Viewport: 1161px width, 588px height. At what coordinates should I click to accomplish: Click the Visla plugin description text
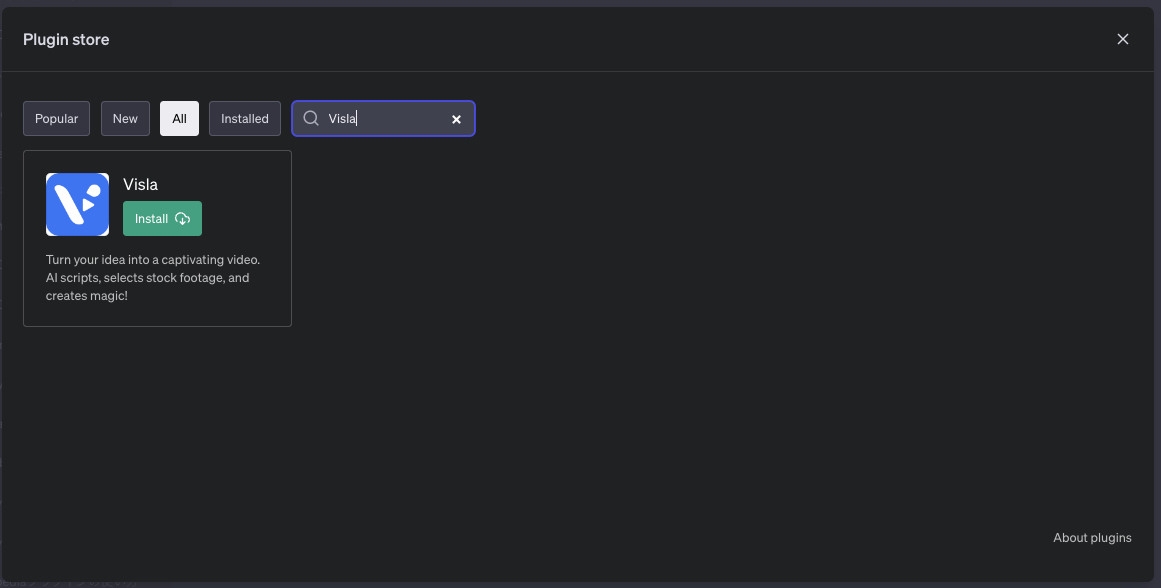pos(152,278)
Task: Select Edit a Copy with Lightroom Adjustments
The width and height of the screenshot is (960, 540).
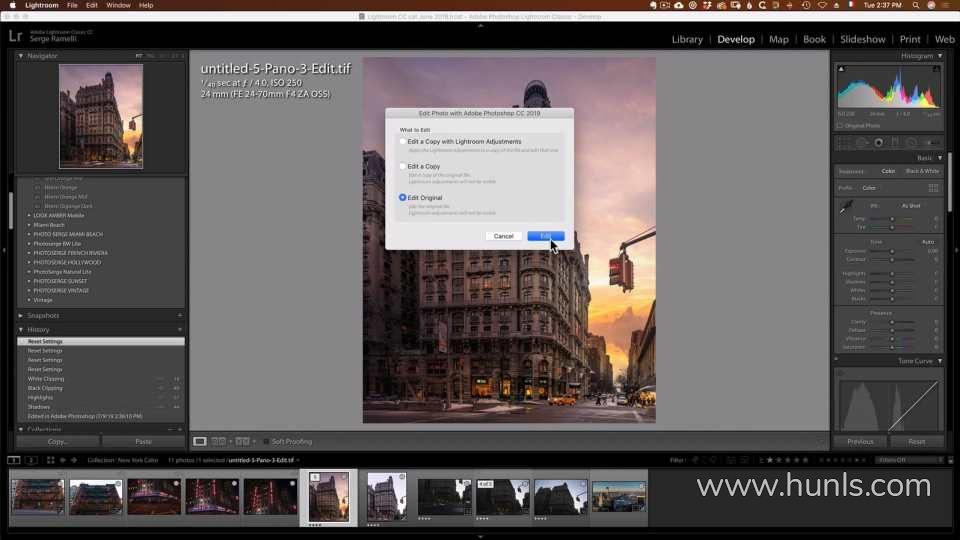Action: click(x=403, y=142)
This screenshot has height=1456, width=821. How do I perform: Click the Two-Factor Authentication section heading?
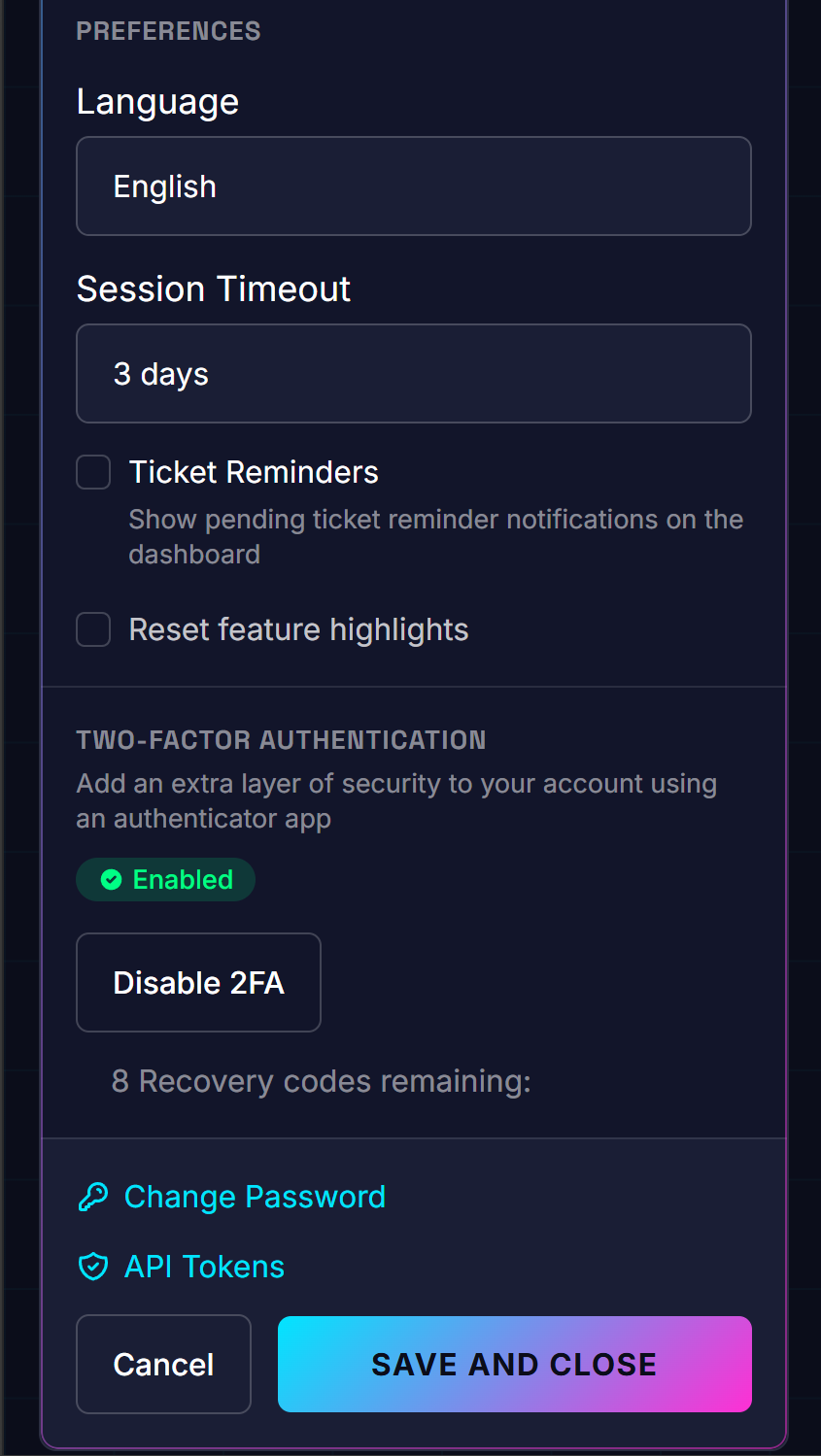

ACTIVITY » Leaving aside the pictures, copy the listing above exactly.

ANSWER TO THIS TASK »
Viewport: 1161px width, 588px height. At what coordinates should I click to accomplish: Click the Visla plugin description text
pos(152,278)
Task: Select Edit a Copy with Lightroom Adjustments
The width and height of the screenshot is (960, 540).
Action: click(x=403, y=142)
This screenshot has height=1456, width=821. How do I perform: Click the Two-Factor Authentication section heading?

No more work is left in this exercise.